Directions for this task >>
For the entries below, print exactly the lines between the line holding "Amoureux, fiancé, marié (663, 838)" and the line holding "[Lien vers C'est", inclusive, and nothing else.

Dataset records >>

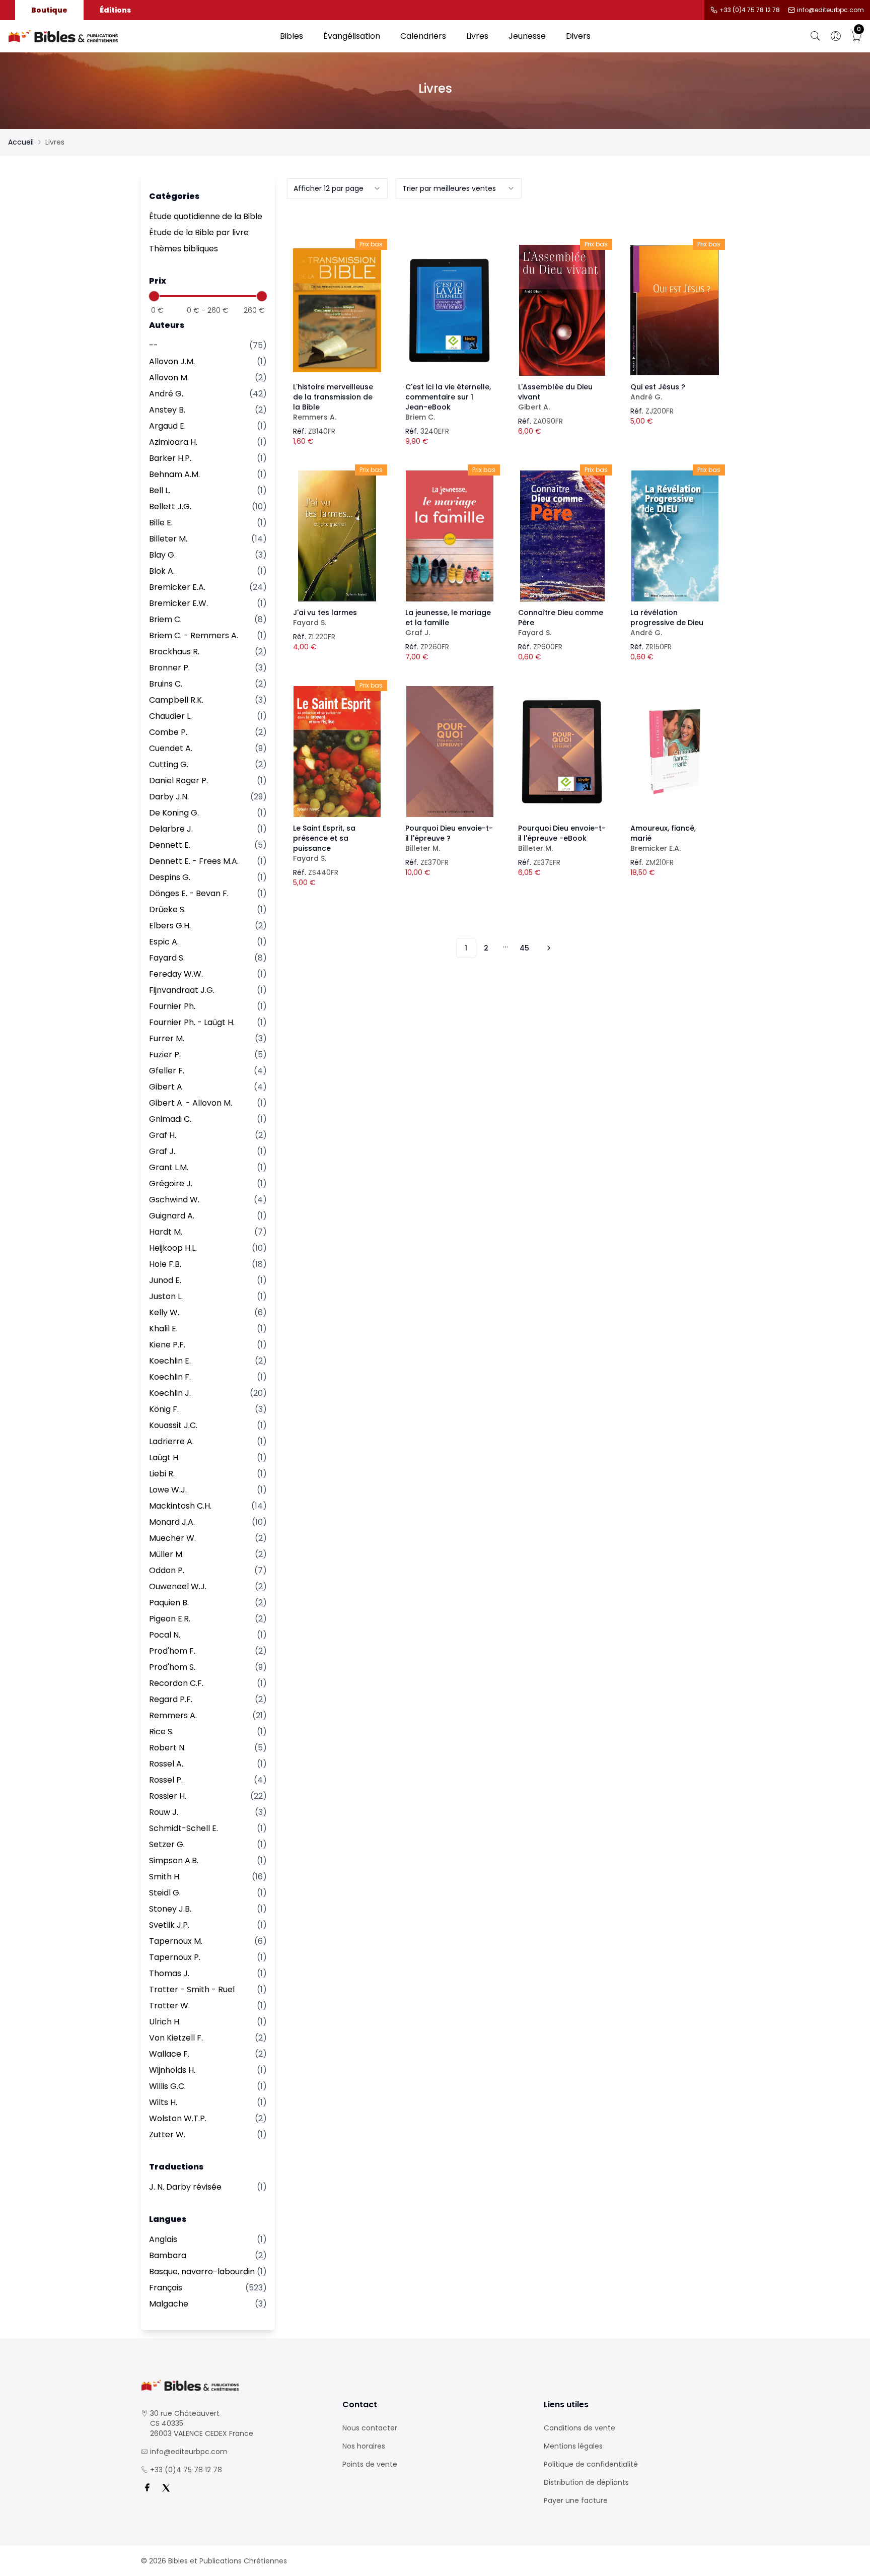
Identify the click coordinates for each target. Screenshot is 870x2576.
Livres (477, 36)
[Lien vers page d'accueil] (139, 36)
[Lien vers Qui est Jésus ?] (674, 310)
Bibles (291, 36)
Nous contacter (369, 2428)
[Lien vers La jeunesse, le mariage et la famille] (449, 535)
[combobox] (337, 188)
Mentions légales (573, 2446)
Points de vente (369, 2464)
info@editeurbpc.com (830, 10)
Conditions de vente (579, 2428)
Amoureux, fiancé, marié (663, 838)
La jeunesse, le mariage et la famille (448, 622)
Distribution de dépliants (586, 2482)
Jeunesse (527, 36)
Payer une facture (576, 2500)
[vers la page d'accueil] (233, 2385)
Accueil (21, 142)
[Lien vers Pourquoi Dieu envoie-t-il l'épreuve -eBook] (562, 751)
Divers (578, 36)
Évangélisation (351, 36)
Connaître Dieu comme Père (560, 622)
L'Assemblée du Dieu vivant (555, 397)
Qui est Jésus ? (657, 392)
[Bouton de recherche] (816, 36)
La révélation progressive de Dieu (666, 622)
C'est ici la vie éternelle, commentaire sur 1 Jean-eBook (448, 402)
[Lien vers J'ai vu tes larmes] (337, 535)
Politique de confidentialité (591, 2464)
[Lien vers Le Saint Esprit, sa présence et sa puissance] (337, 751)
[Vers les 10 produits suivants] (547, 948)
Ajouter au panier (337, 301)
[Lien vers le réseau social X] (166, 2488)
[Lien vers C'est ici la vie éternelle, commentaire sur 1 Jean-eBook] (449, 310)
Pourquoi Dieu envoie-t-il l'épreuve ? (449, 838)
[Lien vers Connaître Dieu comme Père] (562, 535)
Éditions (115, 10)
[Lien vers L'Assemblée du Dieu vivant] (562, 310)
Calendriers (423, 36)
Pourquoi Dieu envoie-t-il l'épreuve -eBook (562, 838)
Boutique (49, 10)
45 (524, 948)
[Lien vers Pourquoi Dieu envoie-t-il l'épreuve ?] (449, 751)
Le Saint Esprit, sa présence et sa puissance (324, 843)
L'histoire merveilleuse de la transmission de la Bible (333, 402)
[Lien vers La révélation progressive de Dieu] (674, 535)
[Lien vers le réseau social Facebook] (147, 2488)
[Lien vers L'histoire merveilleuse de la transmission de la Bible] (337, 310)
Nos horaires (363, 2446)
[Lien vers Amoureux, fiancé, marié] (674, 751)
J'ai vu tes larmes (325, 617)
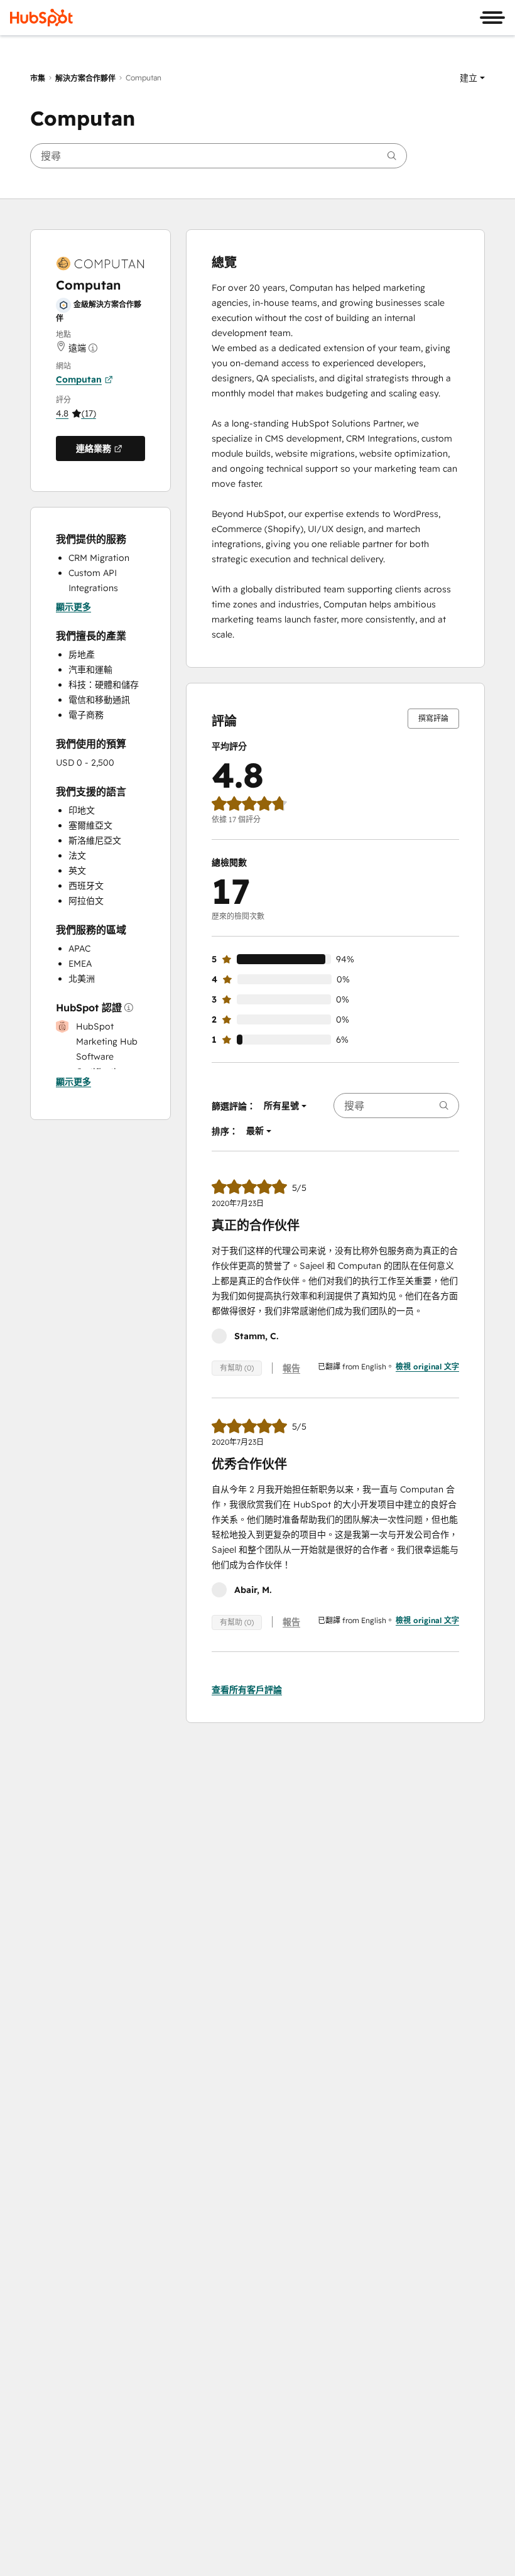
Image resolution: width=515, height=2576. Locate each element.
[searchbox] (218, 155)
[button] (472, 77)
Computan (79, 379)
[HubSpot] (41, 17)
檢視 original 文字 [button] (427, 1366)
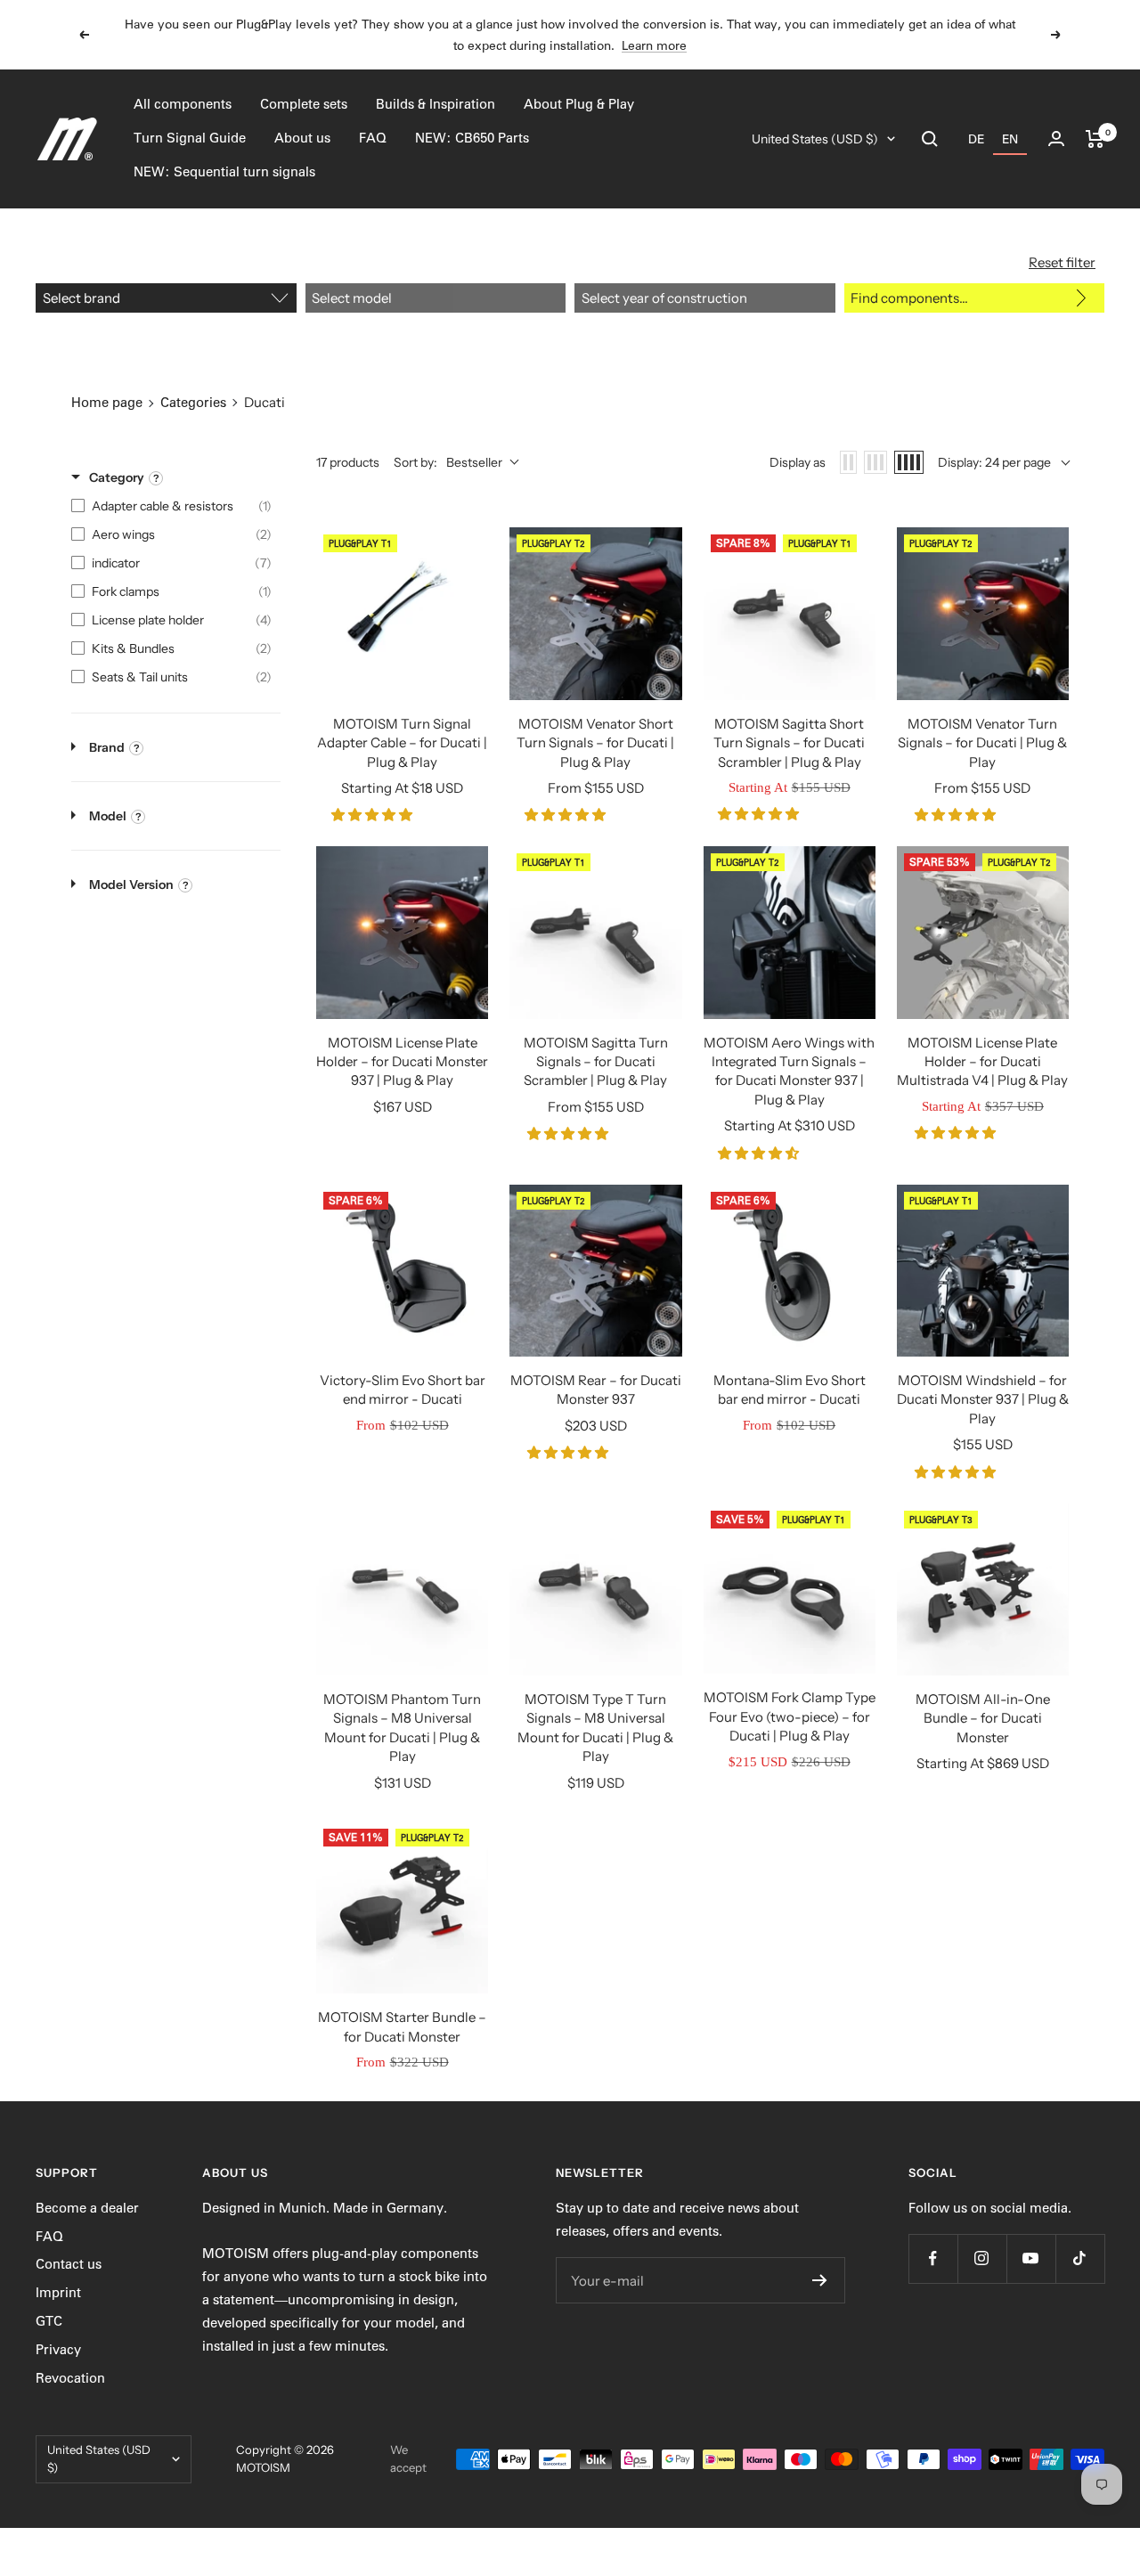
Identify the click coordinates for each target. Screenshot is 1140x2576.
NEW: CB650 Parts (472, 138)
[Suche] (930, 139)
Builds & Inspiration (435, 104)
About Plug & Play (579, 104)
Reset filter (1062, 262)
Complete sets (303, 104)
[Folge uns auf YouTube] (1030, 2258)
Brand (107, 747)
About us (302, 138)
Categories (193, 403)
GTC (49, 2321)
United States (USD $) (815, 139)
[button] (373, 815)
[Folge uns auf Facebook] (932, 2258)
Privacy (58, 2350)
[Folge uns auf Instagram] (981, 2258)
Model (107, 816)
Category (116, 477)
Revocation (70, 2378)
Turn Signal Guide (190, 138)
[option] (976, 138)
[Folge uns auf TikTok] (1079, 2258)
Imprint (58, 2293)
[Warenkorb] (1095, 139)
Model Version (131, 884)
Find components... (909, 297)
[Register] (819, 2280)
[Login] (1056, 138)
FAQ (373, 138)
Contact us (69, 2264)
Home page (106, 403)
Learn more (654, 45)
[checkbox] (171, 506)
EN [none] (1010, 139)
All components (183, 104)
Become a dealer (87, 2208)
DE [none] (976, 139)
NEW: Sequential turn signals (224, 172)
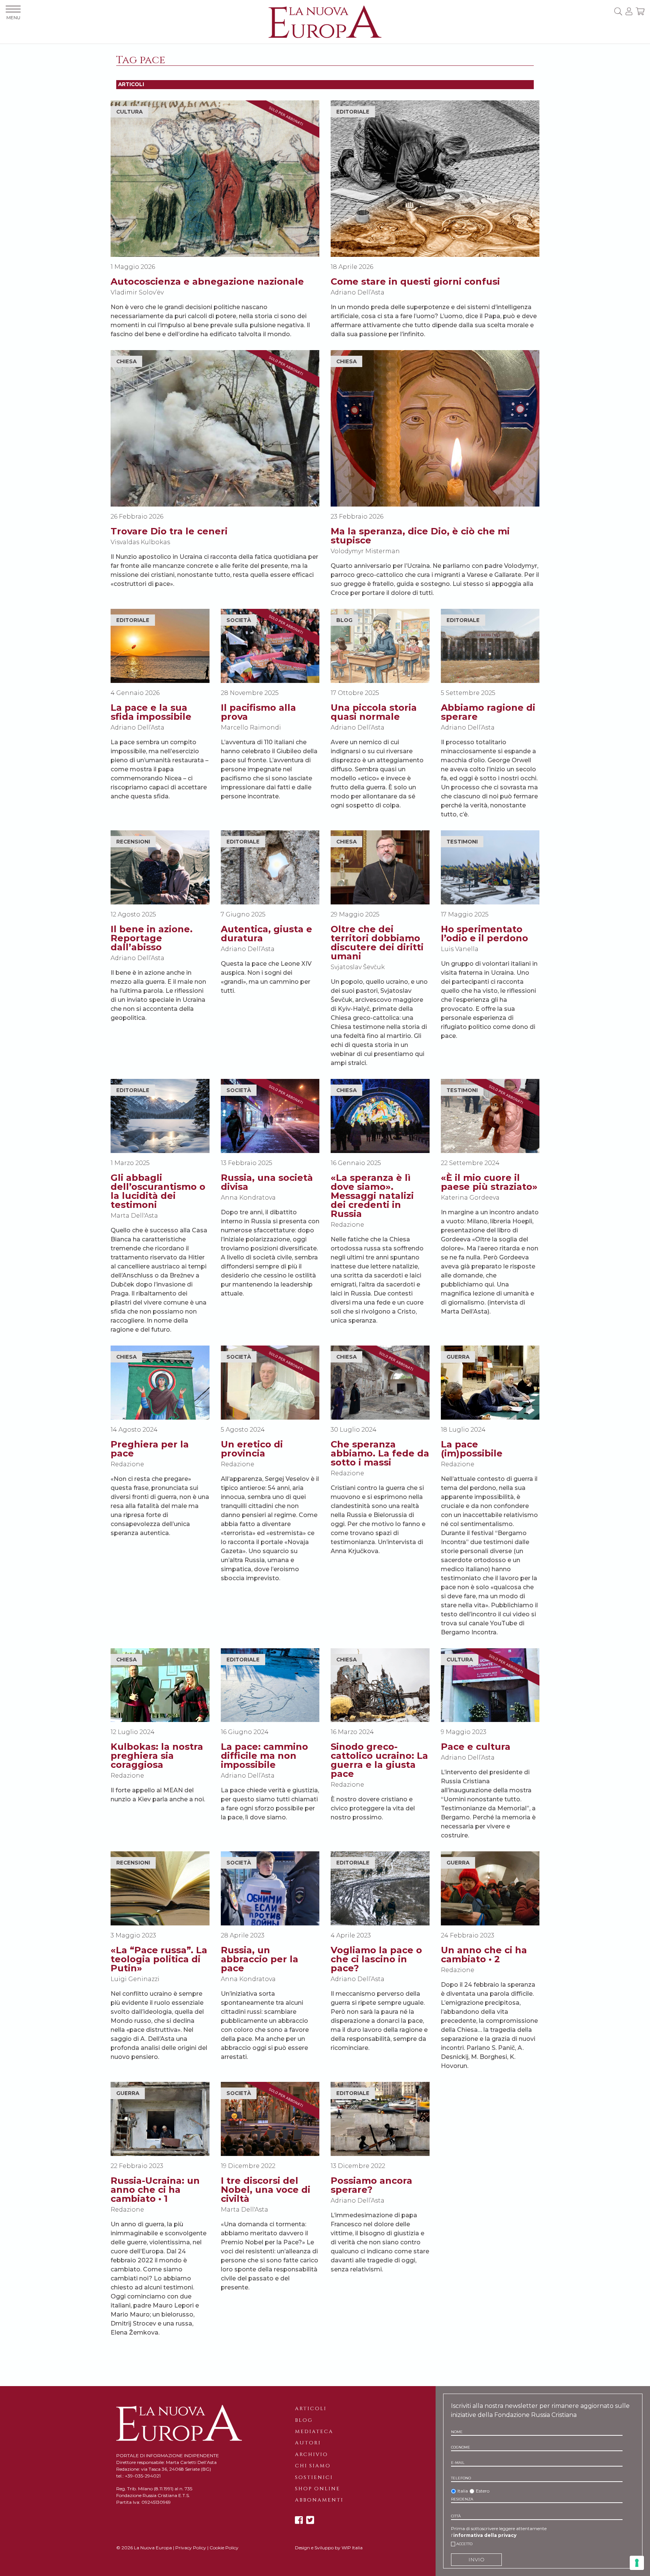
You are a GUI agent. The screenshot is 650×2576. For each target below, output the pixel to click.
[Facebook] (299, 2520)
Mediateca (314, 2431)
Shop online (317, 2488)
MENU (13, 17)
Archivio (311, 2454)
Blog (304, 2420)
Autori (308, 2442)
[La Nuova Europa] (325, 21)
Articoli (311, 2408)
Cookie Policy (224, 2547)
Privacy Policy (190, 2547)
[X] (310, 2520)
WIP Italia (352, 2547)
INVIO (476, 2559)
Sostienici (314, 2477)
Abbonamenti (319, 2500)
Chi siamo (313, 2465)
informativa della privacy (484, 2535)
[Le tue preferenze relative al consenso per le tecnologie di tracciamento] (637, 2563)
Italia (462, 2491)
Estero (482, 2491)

Written answer >>
Amoureux, fiancé, marié (663, 838)
La jeunesse, le mariage et la famille (448, 622)
Distribution de dépliants (586, 2482)
Jeunesse (527, 36)
Payer une facture (576, 2500)
[vers la page d'accueil] (233, 2385)
Accueil (21, 142)
[Lien vers Pourquoi Dieu envoie-t-il l'épreuve -eBook] (562, 751)
Divers (578, 36)
Évangélisation (351, 36)
Connaître Dieu comme Père (560, 622)
L'Assemblée du Dieu vivant (555, 397)
Qui est Jésus ? (657, 392)
[Bouton de recherche] (816, 36)
La révélation progressive de Dieu (666, 622)
C'est ici la vie éternelle, commentaire sur 1 Jean-eBook (448, 402)
[Lien vers J'ai vu tes larmes] (337, 535)
Politique de confidentialité (591, 2464)
[Lien vers Le Saint Esprit, sa présence et sa puissance] (337, 751)
[Vers les 10 produits suivants] (547, 948)
Ajouter au panier (337, 301)
[Lien vers le réseau social X] (166, 2488)
[Lien vers C'est ici la vie éternelle, commentaire sur 1 Jean-eBook] (449, 310)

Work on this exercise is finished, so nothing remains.